=== AVAILABLE RECORDS ===
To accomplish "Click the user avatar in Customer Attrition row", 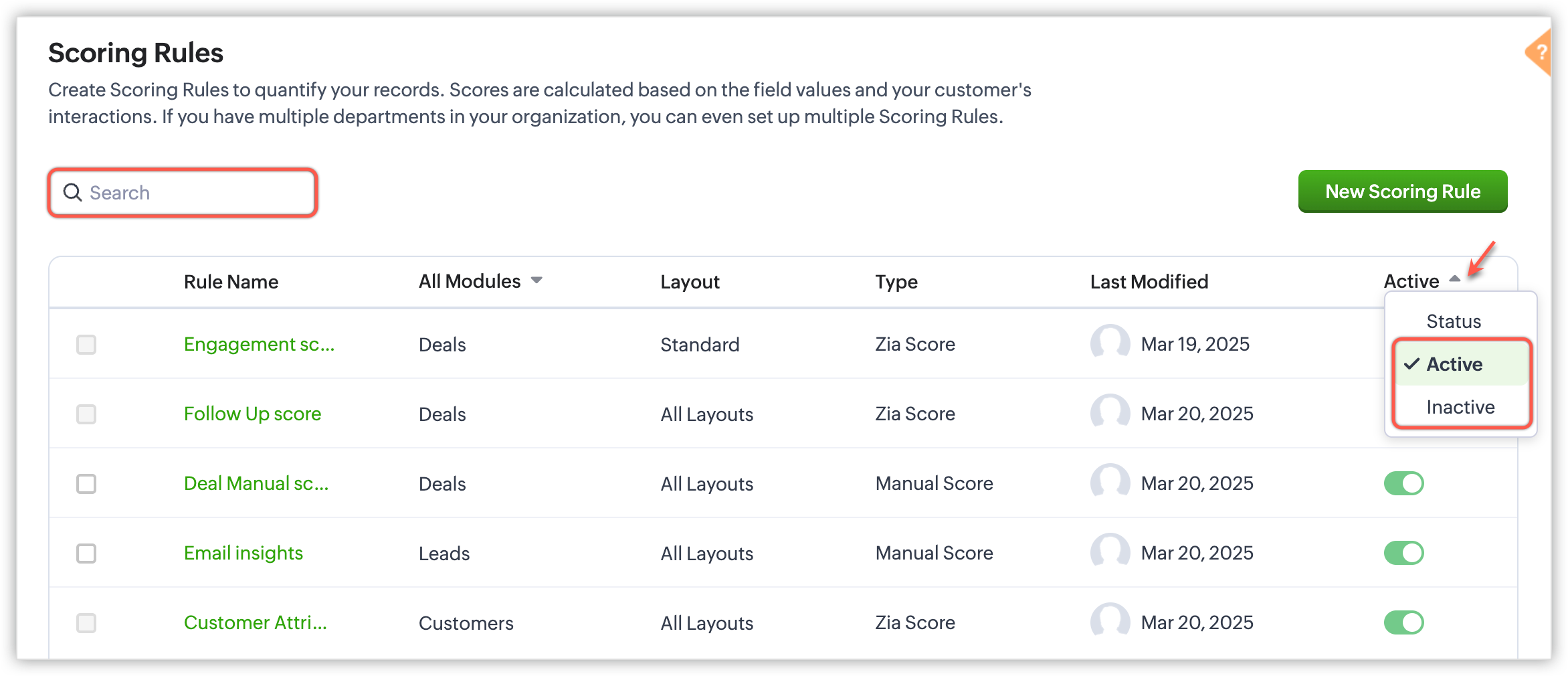I will tap(1110, 622).
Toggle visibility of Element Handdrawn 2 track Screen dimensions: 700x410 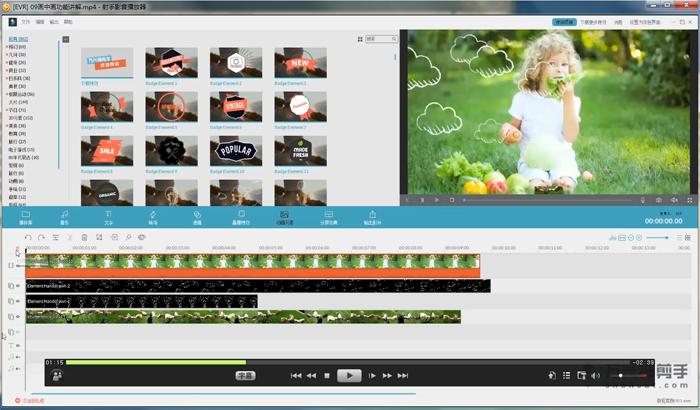pos(18,286)
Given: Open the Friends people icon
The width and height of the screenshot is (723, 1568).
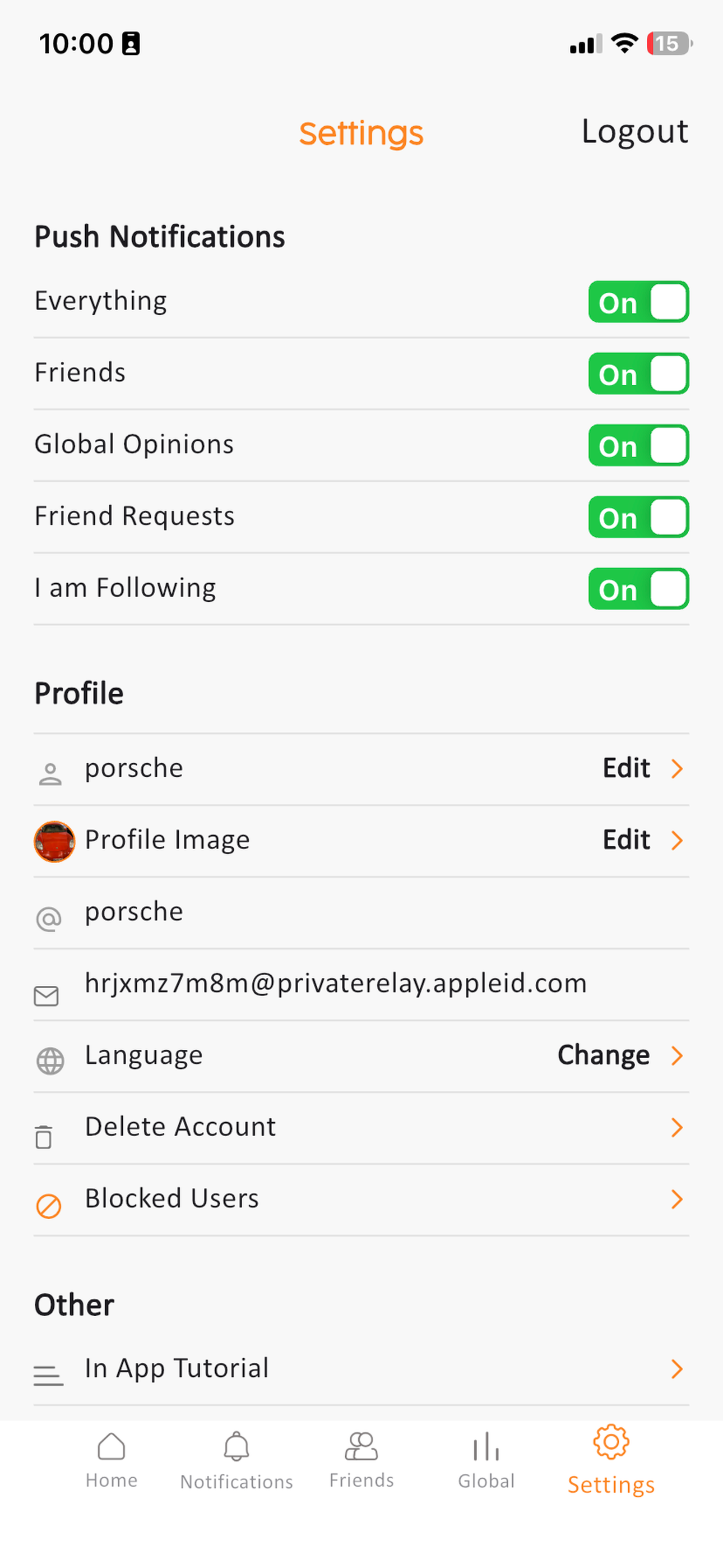Looking at the screenshot, I should [x=362, y=1446].
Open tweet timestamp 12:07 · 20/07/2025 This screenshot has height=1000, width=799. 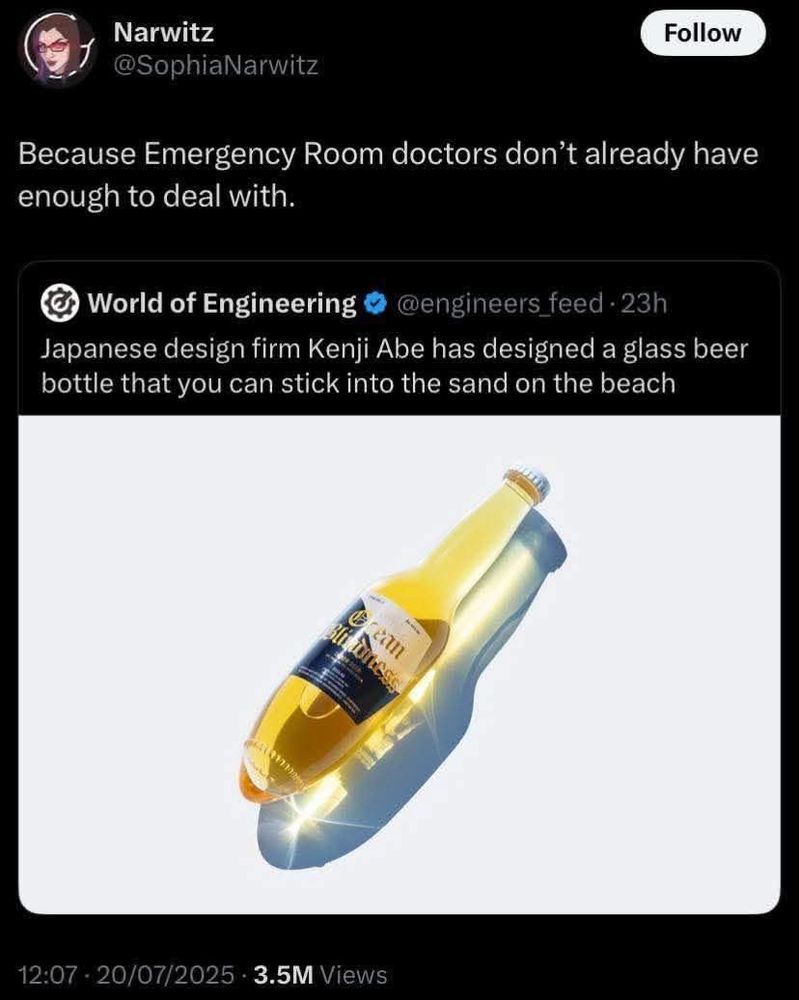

=== DIRECTIONS ===
Starting at the line with "Given: Open the Friends people icon" and ending at the close of the listing, rewrite those lines with "Friends" swapped for "Contacts" and everything else left as it is. Leave out the pictures.

=== THE ANSWER ===
Given: Open the Contacts people icon
The width and height of the screenshot is (723, 1568).
Looking at the screenshot, I should [x=362, y=1446].
Open tweet timestamp 12:07 · 20/07/2025 This screenshot has height=1000, width=799. 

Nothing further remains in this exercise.